Rewrite every line of the items below as a numbered list, leaving out blank lines.
BEGIN TASK DATA
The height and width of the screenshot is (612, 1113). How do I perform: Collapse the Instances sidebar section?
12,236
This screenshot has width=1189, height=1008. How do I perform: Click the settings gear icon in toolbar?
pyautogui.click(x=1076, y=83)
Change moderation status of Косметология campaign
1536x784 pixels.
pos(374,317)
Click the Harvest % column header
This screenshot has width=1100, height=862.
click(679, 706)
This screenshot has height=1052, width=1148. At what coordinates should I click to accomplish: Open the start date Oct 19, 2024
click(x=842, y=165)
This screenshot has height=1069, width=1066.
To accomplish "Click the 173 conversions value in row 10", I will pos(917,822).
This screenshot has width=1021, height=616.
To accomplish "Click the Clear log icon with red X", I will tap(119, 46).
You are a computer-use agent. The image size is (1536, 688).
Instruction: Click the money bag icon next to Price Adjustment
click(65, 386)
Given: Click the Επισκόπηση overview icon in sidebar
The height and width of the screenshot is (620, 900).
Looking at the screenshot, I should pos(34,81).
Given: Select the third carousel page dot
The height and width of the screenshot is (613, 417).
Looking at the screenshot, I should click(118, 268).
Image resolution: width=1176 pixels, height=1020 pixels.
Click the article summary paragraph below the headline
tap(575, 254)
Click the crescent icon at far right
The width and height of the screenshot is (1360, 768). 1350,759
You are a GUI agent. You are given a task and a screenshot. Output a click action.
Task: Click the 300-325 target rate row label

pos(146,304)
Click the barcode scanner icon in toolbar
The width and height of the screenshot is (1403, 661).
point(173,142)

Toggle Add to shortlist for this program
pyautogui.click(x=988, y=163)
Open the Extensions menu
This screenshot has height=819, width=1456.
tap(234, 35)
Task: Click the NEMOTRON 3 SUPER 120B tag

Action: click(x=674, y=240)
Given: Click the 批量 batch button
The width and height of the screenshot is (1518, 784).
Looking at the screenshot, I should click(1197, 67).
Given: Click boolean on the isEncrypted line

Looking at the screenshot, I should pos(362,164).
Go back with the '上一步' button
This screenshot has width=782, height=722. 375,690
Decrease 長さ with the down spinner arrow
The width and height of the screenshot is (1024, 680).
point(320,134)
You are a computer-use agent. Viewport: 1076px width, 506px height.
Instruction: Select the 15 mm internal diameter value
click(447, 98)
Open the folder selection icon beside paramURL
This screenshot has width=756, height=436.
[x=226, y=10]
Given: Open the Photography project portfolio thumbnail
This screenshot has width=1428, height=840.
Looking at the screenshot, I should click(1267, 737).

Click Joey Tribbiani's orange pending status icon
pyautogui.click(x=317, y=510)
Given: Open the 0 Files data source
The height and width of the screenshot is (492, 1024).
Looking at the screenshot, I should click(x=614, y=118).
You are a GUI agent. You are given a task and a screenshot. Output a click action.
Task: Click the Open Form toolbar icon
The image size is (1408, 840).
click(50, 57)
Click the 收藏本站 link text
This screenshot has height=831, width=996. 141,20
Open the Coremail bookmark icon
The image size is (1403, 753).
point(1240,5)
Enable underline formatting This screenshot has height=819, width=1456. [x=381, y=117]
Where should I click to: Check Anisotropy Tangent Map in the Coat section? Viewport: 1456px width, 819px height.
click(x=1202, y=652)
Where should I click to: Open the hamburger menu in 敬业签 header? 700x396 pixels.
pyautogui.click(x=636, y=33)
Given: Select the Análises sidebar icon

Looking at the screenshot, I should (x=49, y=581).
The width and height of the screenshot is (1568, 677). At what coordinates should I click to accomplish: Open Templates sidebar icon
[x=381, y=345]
END TASK DATA
EXERCISE OUTPUT:
1. The height and width of the screenshot is (612, 1113). How do I perform: Collapse the Instances sidebar section?
2. 12,236
3. This screenshot has width=1189, height=1008. How do I perform: Click the settings gear icon in toolbar?
4. pyautogui.click(x=1076, y=83)
5. Change moderation status of Косметология campaign
6. 1536x784 pixels.
7. pos(374,317)
8. Click the Harvest % column header
9. This screenshot has width=1100, height=862.
10. click(679, 706)
11. This screenshot has height=1052, width=1148. At what coordinates should I click to accomplish: Open the start date Oct 19, 2024
12. click(x=842, y=165)
13. This screenshot has height=1069, width=1066.
14. To accomplish "Click the 173 conversions value in row 10", I will pos(917,822).
15. This screenshot has width=1021, height=616.
16. To accomplish "Click the Clear log icon with red X", I will tap(119, 46).
17. You are a computer-use agent. The image size is (1536, 688).
18. Instruction: Click the money bag icon next to Price Adjustment
19. click(65, 386)
20. Given: Click the Επισκόπηση overview icon in sidebar
21. The height and width of the screenshot is (620, 900).
22. Looking at the screenshot, I should pos(34,81).
23. Given: Select the third carousel page dot
24. The height and width of the screenshot is (613, 417).
25. Looking at the screenshot, I should click(118, 268).
26. Image resolution: width=1176 pixels, height=1020 pixels.
27. Click the article summary paragraph below the headline
28. tap(575, 254)
29. Click the crescent icon at far right
30. The width and height of the screenshot is (1360, 768). 1350,759
31. You are a GUI agent. You are given a task and a screenshot. Output a click action.
32. Task: Click the 300-325 target rate row label
33. pos(146,304)
34. Click the barcode scanner icon in toolbar
35. The width and height of the screenshot is (1403, 661).
36. point(173,142)
37. Toggle Add to shortlist for this program
38. pyautogui.click(x=988, y=163)
39. Open the Extensions menu
40. This screenshot has height=819, width=1456.
41. tap(234, 35)
42. Task: Click the NEMOTRON 3 SUPER 120B tag
43. Action: click(x=674, y=240)
44. Given: Click the 批量 batch button
45. The width and height of the screenshot is (1518, 784).
46. Looking at the screenshot, I should click(1197, 67).
47. Given: Click boolean on the isEncrypted line
48. Looking at the screenshot, I should pos(362,164).
49. Go back with the '上一步' button
50. This screenshot has width=782, height=722. 375,690
51. Decrease 長さ with the down spinner arrow
52. The width and height of the screenshot is (1024, 680).
53. point(320,134)
54. You are a computer-use agent. Viewport: 1076px width, 506px height.
55. Instruction: Select the 15 mm internal diameter value
56. click(447, 98)
57. Open the folder selection icon beside paramURL
58. This screenshot has width=756, height=436.
59. [x=226, y=10]
60. Given: Open the Photography project portfolio thumbnail
61. This screenshot has width=1428, height=840.
62. Looking at the screenshot, I should click(1267, 737).
63. Click Joey Tribbiani's orange pending status icon
64. pyautogui.click(x=317, y=510)
65. Given: Open the 0 Files data source
66. The height and width of the screenshot is (492, 1024).
67. Looking at the screenshot, I should click(x=614, y=118).
68. You are a GUI agent. You are given a task and a screenshot. Output a click action.
69. Task: Click the Open Form toolbar icon
70. The image size is (1408, 840).
71. click(50, 57)
72. Click the 收藏本站 link text
73. This screenshot has height=831, width=996. 141,20
74. Open the Coremail bookmark icon
75. The image size is (1403, 753).
76. point(1240,5)
77. Enable underline formatting This screenshot has height=819, width=1456. [x=381, y=117]
78. Where should I click to: Check Anisotropy Tangent Map in the Coat section? Viewport: 1456px width, 819px height.
79. click(x=1202, y=652)
80. Where should I click to: Open the hamburger menu in 敬业签 header? 700x396 pixels.
81. pyautogui.click(x=636, y=33)
82. Given: Select the Análises sidebar icon
83. Looking at the screenshot, I should (x=49, y=581).
84. The width and height of the screenshot is (1568, 677). At what coordinates should I click to accomplish: Open Templates sidebar icon
85. [x=381, y=345]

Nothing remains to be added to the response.